A novel pH–precursor–glucose synergic control strategy for dinactin biosynthesis by an arctic actinomycete Streptomyces sp.

Abstract

Abstract Dinactin, a macrotetrolide antibiotic produced by Streptomyces sp. R-527F, has attracted much attention in the ongoing pharmaceutical research because of its potential immunosuppressive properties. The aim of this study was to develop a robust fermentation platform for dinactin production. In the first step, we found that dinactin biosynthesis was significantly affected by pH that could be optimally controlled at 5.2–5.5. In this pH-regulated condition, dinactin production reached 124 mg/L, which was 1.8-fold of the control.
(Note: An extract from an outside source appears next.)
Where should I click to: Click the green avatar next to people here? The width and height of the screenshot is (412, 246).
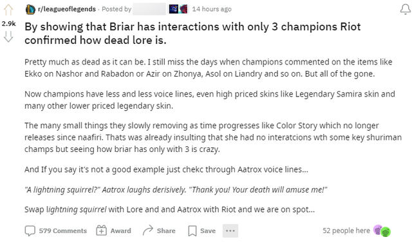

Subsequently, we developed a feeding strategy based on the precursor sodium succinate in combination with pH control and obtained dinactin production of 291 mg/L, which was 4.22-fold of the original control. Furthermore, glucose-feeding strategies were designed based on the pH precursor regulation results, allowing dinactin production of 343 mg/L, which was 4.97-fold compared to the original conditions. Finally, the establishment of an engineered strain overexpressing the nonS gene encoding for the closure of the tetrahydrofuran ring in dinactin biosynthesis and its cultivation on the pH–precursor–glucose regulation platform yielded 382 mg/L dinactin, which further increased the yield by 11% as compared to the wild type under the same conditions. The designed bioprocess strategy holds the potential for large-scale production of dinactin.